As part of the "First Chapters" contest, aspiring first-time authors and members of www.gather.com can post manuscripts on that social-networking Web site, organizers from publisher Touchstone Fireside and gather.com said on Thursday.
If online readers like the manuscript's first chapter, the author is voted through to the next round. Two more chapters are posted and the public narrows the field in the same fashion.
After three rounds of judging, a winning manuscript will be picked from among five finalists in May. The winner will be chosen by representatives from Simon & Schuster, Borders bookstores and gather.com, Touchstone Fireside Vice President Mark Gompertz said.
The winner will receive $5,000, a book contract with Touchstone Fireside and distribution by Borders....
What a smart investment. For $5,000 and a little time, S&S is going to reap a ton of publicity, and perhaps find a talent they wouldn't have discovered otherwise.
"This is an experiment on a sort of needle-in-the-haystack approach," said Gompertz, noting the voting public could outdo publishers who have picked "a lot of great stuff and a lot of dreck."

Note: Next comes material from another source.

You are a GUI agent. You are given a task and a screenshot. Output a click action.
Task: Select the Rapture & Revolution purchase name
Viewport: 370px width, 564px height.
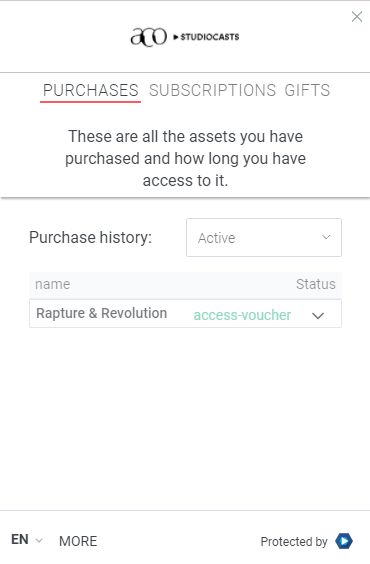(x=102, y=313)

And they're being honest about it. Earlier this year, I reviewed a book by a first-time novelist who had gotten a $2-million advance for his manuscript. With that kind of money involved, it's imperative that a publisher make the writer The Next Big Thing whether the public is interested or not. As it turned out, the answer was Not, and now the guy's career is probably over, because when you don't earn back your advance, it's always the writer's fault, rather than the publisher's stupidity.
I'm just wondering if the finalists are going to get Idol-style online critiques, and if so, who's going to emerge as the publishing industry's Simon Cowell. I nominate Miss Snark.